◆ Requirement
Scan the entries below, and for each line that includes the word "navigation", make a copy.

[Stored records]

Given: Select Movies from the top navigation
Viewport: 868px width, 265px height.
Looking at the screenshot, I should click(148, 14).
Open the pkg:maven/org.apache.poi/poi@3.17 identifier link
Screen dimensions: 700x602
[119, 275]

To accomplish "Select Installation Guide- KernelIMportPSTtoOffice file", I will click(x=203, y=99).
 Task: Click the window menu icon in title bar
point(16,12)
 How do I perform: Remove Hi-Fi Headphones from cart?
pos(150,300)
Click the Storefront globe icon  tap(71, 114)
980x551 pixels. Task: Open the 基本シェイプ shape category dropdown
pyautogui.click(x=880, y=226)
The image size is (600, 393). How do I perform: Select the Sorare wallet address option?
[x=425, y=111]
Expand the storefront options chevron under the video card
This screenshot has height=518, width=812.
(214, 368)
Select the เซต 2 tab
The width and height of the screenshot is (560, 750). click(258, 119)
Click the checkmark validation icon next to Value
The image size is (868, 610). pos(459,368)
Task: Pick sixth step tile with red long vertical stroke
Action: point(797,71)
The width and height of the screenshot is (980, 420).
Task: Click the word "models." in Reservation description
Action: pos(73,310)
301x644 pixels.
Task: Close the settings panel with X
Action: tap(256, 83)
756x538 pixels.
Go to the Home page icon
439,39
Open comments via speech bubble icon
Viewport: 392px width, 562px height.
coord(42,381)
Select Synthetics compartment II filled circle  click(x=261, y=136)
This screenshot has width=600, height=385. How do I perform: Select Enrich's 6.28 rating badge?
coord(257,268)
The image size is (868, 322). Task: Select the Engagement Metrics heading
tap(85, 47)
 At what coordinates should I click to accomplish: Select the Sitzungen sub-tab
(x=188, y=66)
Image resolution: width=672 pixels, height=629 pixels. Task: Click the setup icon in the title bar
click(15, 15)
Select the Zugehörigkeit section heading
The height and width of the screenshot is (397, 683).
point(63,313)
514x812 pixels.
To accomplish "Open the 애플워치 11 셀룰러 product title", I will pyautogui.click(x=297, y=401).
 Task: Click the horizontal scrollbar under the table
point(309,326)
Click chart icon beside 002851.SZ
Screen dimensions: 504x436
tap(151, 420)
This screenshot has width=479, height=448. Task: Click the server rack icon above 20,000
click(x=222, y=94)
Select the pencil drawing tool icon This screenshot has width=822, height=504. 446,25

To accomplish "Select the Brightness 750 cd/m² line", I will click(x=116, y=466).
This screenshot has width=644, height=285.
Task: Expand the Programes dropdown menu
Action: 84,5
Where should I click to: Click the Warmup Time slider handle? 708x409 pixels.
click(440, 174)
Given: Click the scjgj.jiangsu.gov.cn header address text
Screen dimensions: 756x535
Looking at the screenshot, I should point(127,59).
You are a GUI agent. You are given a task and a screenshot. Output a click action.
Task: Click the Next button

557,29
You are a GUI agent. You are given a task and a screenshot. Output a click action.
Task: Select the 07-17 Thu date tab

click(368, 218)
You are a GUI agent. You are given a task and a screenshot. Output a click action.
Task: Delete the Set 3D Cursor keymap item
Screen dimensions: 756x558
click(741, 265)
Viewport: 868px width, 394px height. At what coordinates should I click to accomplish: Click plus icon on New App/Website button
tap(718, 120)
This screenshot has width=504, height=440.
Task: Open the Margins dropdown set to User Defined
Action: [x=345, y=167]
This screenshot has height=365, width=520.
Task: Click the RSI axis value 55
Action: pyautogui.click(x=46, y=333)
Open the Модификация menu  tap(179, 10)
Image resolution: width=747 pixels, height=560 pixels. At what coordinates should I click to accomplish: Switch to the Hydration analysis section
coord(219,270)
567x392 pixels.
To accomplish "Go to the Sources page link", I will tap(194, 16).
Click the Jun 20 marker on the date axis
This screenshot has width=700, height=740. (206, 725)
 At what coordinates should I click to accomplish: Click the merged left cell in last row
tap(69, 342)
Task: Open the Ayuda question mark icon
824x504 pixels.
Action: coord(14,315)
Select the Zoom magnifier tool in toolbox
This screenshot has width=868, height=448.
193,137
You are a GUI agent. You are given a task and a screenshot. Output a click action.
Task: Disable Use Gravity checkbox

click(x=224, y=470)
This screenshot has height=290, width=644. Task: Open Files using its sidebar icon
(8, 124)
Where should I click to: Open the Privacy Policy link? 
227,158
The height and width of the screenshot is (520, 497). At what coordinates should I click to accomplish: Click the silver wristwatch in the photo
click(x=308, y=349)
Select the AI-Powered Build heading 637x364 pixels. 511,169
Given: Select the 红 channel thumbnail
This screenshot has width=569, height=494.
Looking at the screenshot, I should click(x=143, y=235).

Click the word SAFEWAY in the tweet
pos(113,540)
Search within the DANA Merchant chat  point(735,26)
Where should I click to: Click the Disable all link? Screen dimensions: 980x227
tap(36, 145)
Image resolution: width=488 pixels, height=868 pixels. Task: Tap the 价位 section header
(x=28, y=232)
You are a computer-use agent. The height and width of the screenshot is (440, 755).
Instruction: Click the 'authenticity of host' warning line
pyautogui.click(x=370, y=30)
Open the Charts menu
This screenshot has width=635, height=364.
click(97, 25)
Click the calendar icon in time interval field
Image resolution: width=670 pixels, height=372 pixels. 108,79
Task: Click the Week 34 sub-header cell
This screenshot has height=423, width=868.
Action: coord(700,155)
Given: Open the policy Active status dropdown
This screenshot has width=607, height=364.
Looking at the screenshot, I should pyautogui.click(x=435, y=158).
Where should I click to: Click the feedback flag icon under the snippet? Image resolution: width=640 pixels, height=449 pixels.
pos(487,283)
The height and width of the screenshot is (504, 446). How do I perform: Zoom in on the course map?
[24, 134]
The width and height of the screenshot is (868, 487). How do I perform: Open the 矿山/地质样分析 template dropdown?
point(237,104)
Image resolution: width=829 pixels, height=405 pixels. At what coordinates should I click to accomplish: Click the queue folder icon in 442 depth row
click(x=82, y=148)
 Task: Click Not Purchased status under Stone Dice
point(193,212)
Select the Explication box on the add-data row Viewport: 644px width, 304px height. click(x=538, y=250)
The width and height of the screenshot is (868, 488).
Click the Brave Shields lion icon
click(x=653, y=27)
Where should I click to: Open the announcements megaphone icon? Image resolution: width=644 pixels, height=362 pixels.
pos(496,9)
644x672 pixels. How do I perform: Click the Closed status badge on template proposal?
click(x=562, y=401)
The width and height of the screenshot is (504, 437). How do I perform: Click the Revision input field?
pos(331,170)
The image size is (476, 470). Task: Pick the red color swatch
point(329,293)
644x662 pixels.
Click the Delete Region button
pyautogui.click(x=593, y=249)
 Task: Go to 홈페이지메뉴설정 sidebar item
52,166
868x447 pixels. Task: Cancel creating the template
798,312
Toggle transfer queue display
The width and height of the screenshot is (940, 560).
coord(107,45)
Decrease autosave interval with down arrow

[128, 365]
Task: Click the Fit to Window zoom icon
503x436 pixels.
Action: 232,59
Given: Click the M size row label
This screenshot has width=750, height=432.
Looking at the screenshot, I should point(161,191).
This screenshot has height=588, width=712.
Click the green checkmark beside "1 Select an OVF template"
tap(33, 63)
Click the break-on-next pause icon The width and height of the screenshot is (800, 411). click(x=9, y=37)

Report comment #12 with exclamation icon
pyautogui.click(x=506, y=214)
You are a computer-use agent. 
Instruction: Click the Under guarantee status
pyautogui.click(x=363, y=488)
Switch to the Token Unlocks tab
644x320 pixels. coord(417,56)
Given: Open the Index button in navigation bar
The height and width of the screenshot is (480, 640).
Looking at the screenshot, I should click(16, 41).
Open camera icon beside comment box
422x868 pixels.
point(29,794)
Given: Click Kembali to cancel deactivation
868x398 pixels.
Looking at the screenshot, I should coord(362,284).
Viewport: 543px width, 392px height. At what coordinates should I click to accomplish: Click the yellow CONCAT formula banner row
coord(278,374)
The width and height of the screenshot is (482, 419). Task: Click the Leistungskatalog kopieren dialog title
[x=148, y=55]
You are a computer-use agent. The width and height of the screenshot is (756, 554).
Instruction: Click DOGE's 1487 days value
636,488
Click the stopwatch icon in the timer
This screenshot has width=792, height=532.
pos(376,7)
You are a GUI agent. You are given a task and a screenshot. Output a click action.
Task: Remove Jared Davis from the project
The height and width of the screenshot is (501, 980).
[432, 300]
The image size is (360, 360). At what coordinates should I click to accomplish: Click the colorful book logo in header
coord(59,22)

◆ Written response
Given: Select Movies from the top navigation
Given: Open the Index button in navigation bar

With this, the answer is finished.